— HOW TO COMPLETE THIS TASK —
Write out every line below with no difference at all.

Stored records
╭──
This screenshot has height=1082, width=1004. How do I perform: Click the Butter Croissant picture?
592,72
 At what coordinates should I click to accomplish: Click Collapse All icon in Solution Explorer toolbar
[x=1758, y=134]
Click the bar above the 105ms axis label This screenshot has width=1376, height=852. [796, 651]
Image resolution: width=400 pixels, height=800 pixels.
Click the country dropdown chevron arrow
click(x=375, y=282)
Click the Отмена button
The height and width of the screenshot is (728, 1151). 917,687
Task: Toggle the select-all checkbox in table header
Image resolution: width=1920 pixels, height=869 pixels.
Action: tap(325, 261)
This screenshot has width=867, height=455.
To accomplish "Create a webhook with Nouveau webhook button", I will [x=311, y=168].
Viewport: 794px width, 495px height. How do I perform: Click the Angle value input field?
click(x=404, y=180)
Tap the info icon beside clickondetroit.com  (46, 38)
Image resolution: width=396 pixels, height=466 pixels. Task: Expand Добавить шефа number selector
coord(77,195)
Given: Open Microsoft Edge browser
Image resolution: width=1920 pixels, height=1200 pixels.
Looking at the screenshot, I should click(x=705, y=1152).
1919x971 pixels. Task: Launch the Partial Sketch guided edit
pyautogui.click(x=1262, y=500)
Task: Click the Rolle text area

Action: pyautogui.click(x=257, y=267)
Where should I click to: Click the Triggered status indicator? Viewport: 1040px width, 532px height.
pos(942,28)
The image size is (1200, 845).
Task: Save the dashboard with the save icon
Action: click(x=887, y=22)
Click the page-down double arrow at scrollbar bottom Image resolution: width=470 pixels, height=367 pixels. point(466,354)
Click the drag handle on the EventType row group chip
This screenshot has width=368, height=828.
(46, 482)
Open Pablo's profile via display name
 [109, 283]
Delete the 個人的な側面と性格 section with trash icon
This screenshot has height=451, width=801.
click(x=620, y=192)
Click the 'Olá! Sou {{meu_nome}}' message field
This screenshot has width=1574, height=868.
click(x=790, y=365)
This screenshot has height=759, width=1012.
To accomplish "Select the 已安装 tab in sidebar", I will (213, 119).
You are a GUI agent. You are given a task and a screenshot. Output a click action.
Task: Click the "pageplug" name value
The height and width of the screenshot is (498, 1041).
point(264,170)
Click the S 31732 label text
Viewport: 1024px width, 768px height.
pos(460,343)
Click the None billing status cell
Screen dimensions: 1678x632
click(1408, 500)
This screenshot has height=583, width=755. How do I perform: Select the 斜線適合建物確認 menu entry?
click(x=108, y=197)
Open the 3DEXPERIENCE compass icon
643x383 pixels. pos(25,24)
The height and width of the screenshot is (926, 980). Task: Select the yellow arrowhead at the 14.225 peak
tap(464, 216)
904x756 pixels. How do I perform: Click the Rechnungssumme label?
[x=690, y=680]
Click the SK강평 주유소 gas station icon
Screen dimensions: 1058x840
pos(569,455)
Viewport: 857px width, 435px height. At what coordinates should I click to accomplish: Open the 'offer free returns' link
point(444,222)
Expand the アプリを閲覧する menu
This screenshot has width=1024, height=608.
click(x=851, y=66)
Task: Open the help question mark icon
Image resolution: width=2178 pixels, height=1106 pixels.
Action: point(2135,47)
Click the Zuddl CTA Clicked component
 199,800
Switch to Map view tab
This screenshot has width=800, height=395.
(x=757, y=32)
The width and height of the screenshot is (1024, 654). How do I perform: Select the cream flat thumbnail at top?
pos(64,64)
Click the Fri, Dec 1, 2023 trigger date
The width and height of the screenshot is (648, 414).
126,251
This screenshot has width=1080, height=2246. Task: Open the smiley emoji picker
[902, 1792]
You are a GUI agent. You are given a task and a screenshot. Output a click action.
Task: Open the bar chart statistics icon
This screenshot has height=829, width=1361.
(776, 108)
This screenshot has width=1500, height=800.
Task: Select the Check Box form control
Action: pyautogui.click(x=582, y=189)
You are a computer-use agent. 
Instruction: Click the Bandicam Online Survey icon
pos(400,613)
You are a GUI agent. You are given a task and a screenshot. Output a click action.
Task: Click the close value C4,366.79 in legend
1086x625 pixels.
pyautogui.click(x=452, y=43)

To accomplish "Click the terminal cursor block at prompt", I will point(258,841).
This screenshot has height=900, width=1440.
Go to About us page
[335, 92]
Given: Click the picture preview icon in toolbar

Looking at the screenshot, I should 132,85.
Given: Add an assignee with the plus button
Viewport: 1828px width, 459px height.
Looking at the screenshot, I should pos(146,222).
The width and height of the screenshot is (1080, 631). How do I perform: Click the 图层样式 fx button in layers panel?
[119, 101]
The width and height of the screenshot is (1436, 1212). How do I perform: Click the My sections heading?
╰──
— SOLUTION —
This screenshot has height=1082, width=1004. How do I perform: Click the Butter Croissant picture?
592,72
 At what coordinates should I click to accomplish: Click Collapse All icon in Solution Explorer toolbar
[x=1758, y=134]
Click the bar above the 105ms axis label This screenshot has width=1376, height=852. [796, 651]
Image resolution: width=400 pixels, height=800 pixels.
Click the country dropdown chevron arrow
click(x=375, y=282)
Click the Отмена button
The height and width of the screenshot is (728, 1151). 917,687
Task: Toggle the select-all checkbox in table header
Image resolution: width=1920 pixels, height=869 pixels.
Action: tap(325, 261)
This screenshot has width=867, height=455.
To accomplish "Create a webhook with Nouveau webhook button", I will [x=311, y=168].
Viewport: 794px width, 495px height. How do I perform: Click the Angle value input field?
click(x=404, y=180)
Tap the info icon beside clickondetroit.com  (46, 38)
Image resolution: width=396 pixels, height=466 pixels. Task: Expand Добавить шефа number selector
coord(77,195)
Given: Open Microsoft Edge browser
Image resolution: width=1920 pixels, height=1200 pixels.
Looking at the screenshot, I should click(x=705, y=1152).
1919x971 pixels. Task: Launch the Partial Sketch guided edit
pyautogui.click(x=1262, y=500)
Task: Click the Rolle text area

Action: pyautogui.click(x=257, y=267)
Where should I click to: Click the Triggered status indicator? Viewport: 1040px width, 532px height.
pos(942,28)
The image size is (1200, 845).
Task: Save the dashboard with the save icon
Action: click(x=887, y=22)
Click the page-down double arrow at scrollbar bottom Image resolution: width=470 pixels, height=367 pixels. point(466,354)
Click the drag handle on the EventType row group chip
This screenshot has width=368, height=828.
(46, 482)
Open Pablo's profile via display name
 [109, 283]
Delete the 個人的な側面と性格 section with trash icon
This screenshot has height=451, width=801.
click(x=620, y=192)
Click the 'Olá! Sou {{meu_nome}}' message field
This screenshot has width=1574, height=868.
click(x=790, y=365)
This screenshot has height=759, width=1012.
To accomplish "Select the 已安装 tab in sidebar", I will (213, 119).
You are a GUI agent. You are given a task and a screenshot. Output a click action.
Task: Click the "pageplug" name value
The height and width of the screenshot is (498, 1041).
point(264,170)
Click the S 31732 label text
Viewport: 1024px width, 768px height.
pos(460,343)
Click the None billing status cell
Screen dimensions: 1678x632
click(1408, 500)
This screenshot has height=583, width=755. How do I perform: Select the 斜線適合建物確認 menu entry?
click(x=108, y=197)
Open the 3DEXPERIENCE compass icon
643x383 pixels. pos(25,24)
The height and width of the screenshot is (926, 980). Task: Select the yellow arrowhead at the 14.225 peak
tap(464, 216)
904x756 pixels. How do I perform: Click the Rechnungssumme label?
[x=690, y=680]
Click the SK강평 주유소 gas station icon
Screen dimensions: 1058x840
pos(569,455)
Viewport: 857px width, 435px height. At what coordinates should I click to accomplish: Open the 'offer free returns' link
point(444,222)
Expand the アプリを閲覧する menu
This screenshot has width=1024, height=608.
click(x=851, y=66)
Task: Open the help question mark icon
Image resolution: width=2178 pixels, height=1106 pixels.
Action: point(2135,47)
Click the Zuddl CTA Clicked component
 199,800
Switch to Map view tab
This screenshot has width=800, height=395.
(x=757, y=32)
The width and height of the screenshot is (1024, 654). How do I perform: Select the cream flat thumbnail at top?
pos(64,64)
Click the Fri, Dec 1, 2023 trigger date
The width and height of the screenshot is (648, 414).
126,251
This screenshot has width=1080, height=2246. Task: Open the smiley emoji picker
[902, 1792]
You are a GUI agent. You are given a task and a screenshot. Output a click action.
Task: Open the bar chart statistics icon
This screenshot has height=829, width=1361.
(776, 108)
This screenshot has width=1500, height=800.
Task: Select the Check Box form control
Action: pyautogui.click(x=582, y=189)
You are a computer-use agent. 
Instruction: Click the Bandicam Online Survey icon
pos(400,613)
You are a GUI agent. You are given a task and a screenshot. Output a click action.
Task: Click the close value C4,366.79 in legend
1086x625 pixels.
pyautogui.click(x=452, y=43)

To accomplish "Click the terminal cursor block at prompt", I will point(258,841).
This screenshot has height=900, width=1440.
Go to About us page
[335, 92]
Given: Click the picture preview icon in toolbar

Looking at the screenshot, I should 132,85.
Given: Add an assignee with the plus button
Viewport: 1828px width, 459px height.
Looking at the screenshot, I should pos(146,222).
The width and height of the screenshot is (1080, 631). How do I perform: Click the 图层样式 fx button in layers panel?
[119, 101]
The width and height of the screenshot is (1436, 1212). How do I perform: Click the My sections heading?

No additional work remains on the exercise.